How difficult is it for BYD to clone his autopilot chip and will that stop the
Chinese from exporting knockoffs because I'm certain they can close the data
and software gap instantly by swapping out a harddrive or 10.

I think he's got 10 years before the chinese chip fabs catch up.

Musk's question how did Tesla build the best AI chip for driving in the world
without being a chip designer was the far more interesting yet overlooked
question.

Musk has a talent for framing problems appropriately so that optimum solutions
emerge with a minimum deployment of capital. And he's not secretive about it,
he applies his training in physics and phenomenal knowledge to make good bets
and eventually identifies and acknowledges his mistakes.

Tesla doesn't have an advertising budget.
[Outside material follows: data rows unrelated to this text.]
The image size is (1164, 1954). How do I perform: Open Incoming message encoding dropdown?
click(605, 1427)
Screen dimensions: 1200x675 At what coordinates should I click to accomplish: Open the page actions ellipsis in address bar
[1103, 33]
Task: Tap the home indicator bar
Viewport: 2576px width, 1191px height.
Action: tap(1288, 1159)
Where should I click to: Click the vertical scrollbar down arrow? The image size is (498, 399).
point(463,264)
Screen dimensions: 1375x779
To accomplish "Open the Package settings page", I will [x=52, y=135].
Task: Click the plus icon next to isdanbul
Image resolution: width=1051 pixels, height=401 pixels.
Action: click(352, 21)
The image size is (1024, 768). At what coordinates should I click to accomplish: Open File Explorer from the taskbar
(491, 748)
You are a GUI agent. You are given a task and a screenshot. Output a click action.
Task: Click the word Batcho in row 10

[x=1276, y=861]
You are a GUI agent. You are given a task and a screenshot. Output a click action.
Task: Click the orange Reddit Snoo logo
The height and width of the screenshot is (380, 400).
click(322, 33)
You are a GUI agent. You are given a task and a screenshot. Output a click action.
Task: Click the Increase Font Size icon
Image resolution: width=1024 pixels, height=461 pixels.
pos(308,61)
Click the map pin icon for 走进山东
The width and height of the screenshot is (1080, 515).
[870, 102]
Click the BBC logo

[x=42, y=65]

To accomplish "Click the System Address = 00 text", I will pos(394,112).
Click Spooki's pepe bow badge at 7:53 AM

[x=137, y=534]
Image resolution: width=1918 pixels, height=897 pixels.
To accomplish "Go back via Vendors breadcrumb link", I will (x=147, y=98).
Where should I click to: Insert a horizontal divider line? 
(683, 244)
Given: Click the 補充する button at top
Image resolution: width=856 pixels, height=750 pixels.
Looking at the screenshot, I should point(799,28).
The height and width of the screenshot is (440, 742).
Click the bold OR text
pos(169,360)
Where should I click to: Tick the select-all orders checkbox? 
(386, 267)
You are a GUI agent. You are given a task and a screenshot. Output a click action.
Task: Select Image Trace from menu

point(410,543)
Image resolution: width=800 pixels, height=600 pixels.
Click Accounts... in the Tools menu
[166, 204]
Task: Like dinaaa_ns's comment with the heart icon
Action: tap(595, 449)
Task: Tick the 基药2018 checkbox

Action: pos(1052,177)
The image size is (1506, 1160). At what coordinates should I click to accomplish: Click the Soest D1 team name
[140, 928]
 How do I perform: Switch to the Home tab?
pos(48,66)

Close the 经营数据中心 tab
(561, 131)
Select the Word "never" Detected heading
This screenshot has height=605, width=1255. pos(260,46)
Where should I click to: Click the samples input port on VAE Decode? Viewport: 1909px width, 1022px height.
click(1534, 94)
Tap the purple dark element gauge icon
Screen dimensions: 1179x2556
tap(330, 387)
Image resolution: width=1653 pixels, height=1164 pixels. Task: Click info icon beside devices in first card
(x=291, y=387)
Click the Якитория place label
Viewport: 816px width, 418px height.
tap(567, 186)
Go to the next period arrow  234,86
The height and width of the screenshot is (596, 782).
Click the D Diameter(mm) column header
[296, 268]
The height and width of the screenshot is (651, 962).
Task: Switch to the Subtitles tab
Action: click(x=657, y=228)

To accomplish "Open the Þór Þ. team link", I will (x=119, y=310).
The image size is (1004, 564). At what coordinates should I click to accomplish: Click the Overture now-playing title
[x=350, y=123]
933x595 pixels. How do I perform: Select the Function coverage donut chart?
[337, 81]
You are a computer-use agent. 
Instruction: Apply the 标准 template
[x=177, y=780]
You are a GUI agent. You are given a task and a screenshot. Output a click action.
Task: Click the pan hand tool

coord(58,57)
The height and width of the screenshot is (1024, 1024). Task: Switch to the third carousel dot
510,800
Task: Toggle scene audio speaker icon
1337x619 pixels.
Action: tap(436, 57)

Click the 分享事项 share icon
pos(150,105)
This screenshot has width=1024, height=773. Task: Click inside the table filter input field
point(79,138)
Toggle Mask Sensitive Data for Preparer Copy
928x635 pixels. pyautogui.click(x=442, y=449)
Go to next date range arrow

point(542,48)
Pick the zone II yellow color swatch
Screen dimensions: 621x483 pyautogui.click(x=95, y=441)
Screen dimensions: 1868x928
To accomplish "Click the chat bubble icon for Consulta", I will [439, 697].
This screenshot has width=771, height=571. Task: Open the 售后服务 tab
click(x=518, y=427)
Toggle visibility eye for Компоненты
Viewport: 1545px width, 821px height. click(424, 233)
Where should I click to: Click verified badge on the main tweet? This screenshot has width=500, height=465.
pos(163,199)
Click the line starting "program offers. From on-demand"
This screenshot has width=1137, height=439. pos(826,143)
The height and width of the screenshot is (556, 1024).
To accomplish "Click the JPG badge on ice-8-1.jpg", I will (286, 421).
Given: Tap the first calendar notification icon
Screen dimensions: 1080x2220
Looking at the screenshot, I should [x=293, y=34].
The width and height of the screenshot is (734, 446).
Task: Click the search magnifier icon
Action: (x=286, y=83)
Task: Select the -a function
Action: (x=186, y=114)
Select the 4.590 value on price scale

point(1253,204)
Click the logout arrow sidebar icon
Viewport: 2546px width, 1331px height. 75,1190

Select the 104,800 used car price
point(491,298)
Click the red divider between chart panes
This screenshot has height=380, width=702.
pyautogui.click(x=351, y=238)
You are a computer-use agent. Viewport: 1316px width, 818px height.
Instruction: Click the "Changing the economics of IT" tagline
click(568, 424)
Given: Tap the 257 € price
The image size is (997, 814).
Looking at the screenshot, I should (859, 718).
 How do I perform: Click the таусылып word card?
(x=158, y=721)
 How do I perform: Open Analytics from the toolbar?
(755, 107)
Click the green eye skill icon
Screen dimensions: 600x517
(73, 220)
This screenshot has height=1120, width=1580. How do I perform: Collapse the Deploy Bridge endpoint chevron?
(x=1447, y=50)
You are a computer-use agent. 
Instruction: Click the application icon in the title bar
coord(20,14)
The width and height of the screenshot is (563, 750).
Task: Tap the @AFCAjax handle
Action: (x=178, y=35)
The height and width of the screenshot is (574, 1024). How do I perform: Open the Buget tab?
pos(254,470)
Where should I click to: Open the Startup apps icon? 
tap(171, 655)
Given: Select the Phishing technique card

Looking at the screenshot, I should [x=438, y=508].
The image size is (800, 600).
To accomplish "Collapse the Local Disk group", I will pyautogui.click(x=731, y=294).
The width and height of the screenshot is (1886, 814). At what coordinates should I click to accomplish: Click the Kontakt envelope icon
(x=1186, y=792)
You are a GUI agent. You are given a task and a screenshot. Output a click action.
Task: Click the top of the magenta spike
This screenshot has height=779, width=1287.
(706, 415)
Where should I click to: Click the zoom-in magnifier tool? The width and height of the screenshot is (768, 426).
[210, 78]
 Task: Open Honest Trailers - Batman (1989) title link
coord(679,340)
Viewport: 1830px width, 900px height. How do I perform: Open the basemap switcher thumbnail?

Musk couldn't care less about it's
shareprice but I think he will be a bit perturbed if identical technology
emerges faster than he foresaw as was Apple when the Android ecosystem
emerged.

As it stands with his chip and data it is game set and match for autonomous
driving which is a software game and the leader takes all the data and a fully
autonomous vehicle is worth significantly more than non-autonomous vehicle and
if you are data scientist you probably want to work for the company with the
best data-set and highest remuneration.

The data is the gold and Tesla owns it and no-one can steal it and use it for
at least 10 years by which point battery vehicles will be cheaper than petrol
vehicles which is the major problem with the model 3. It is currently
uneconomic against a toyota corolla but gains ground with every piece of
battery and energy storage research that musk does not pay for.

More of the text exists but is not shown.